Task objective: Nothing but an exact reprint of the records is to be returned.

***** Data shown

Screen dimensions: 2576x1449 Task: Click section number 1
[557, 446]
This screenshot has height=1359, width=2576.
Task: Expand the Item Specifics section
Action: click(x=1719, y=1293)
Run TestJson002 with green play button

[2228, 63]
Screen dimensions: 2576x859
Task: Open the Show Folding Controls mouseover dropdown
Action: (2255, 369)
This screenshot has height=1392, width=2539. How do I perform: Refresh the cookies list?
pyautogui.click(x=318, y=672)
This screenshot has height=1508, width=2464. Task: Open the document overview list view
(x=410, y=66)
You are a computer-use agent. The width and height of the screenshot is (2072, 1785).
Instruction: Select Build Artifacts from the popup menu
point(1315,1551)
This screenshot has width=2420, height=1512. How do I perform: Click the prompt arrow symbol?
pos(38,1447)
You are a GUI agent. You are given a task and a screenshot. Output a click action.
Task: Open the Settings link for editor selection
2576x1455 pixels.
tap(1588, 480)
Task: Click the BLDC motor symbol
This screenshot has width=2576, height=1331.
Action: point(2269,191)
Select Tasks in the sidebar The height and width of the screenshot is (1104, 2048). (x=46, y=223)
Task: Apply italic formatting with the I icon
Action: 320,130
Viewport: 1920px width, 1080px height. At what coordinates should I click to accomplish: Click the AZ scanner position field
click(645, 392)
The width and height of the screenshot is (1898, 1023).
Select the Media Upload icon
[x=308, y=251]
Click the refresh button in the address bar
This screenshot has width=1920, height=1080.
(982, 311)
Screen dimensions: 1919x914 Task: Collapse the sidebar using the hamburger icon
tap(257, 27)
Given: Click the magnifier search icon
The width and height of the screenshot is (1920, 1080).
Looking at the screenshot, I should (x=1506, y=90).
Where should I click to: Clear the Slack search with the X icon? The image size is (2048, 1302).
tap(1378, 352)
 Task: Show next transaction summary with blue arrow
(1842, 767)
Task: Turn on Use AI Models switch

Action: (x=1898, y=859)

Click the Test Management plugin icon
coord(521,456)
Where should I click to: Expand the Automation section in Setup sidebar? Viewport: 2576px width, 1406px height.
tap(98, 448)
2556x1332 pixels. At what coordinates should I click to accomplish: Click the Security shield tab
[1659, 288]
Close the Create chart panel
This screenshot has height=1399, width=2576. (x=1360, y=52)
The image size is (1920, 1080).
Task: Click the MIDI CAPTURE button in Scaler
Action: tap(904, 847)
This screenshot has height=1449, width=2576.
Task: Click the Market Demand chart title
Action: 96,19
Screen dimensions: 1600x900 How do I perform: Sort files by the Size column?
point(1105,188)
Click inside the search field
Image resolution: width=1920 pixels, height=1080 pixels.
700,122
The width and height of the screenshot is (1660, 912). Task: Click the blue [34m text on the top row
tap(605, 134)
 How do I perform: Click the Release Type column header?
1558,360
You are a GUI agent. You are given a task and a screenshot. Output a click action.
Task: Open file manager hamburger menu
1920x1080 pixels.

**********

Answer to this task:
Screen dimensions: 2576x1449 Task: Click section number 1
[557, 446]
This screenshot has height=1359, width=2576.
Task: Expand the Item Specifics section
Action: click(x=1719, y=1293)
Run TestJson002 with green play button

[2228, 63]
Screen dimensions: 2576x859
Task: Open the Show Folding Controls mouseover dropdown
Action: (2255, 369)
This screenshot has height=1392, width=2539. How do I perform: Refresh the cookies list?
pyautogui.click(x=318, y=672)
This screenshot has height=1508, width=2464. Task: Open the document overview list view
(x=410, y=66)
You are a computer-use agent. The width and height of the screenshot is (2072, 1785).
Instruction: Select Build Artifacts from the popup menu
point(1315,1551)
This screenshot has width=2420, height=1512. How do I perform: Click the prompt arrow symbol?
pos(38,1447)
You are a GUI agent. You are given a task and a screenshot. Output a click action.
Task: Open the Settings link for editor selection
2576x1455 pixels.
tap(1588, 480)
Task: Click the BLDC motor symbol
This screenshot has width=2576, height=1331.
Action: point(2269,191)
Select Tasks in the sidebar The height and width of the screenshot is (1104, 2048). (x=46, y=223)
Task: Apply italic formatting with the I icon
Action: 320,130
Viewport: 1920px width, 1080px height. At what coordinates should I click to accomplish: Click the AZ scanner position field
click(645, 392)
The width and height of the screenshot is (1898, 1023).
Select the Media Upload icon
[x=308, y=251]
Click the refresh button in the address bar
This screenshot has width=1920, height=1080.
(982, 311)
Screen dimensions: 1919x914 Task: Collapse the sidebar using the hamburger icon
tap(257, 27)
Given: Click the magnifier search icon
The width and height of the screenshot is (1920, 1080).
Looking at the screenshot, I should (x=1506, y=90).
Where should I click to: Clear the Slack search with the X icon? The image size is (2048, 1302).
tap(1378, 352)
 Task: Show next transaction summary with blue arrow
(1842, 767)
Task: Turn on Use AI Models switch

Action: (x=1898, y=859)

Click the Test Management plugin icon
coord(521,456)
Where should I click to: Expand the Automation section in Setup sidebar? Viewport: 2576px width, 1406px height.
tap(98, 448)
2556x1332 pixels. At what coordinates should I click to accomplish: Click the Security shield tab
[1659, 288]
Close the Create chart panel
This screenshot has height=1399, width=2576. (x=1360, y=52)
The image size is (1920, 1080).
Task: Click the MIDI CAPTURE button in Scaler
Action: tap(904, 847)
This screenshot has height=1449, width=2576.
Task: Click the Market Demand chart title
Action: 96,19
Screen dimensions: 1600x900 How do I perform: Sort files by the Size column?
point(1105,188)
Click inside the search field
Image resolution: width=1920 pixels, height=1080 pixels.
700,122
The width and height of the screenshot is (1660, 912). Task: Click the blue [34m text on the top row
tap(605, 134)
 How do I perform: Click the Release Type column header?
1558,360
You are a GUI agent. You are given a task and a screenshot. Output a click action.
Task: Open file manager hamburger menu
1920x1080 pixels.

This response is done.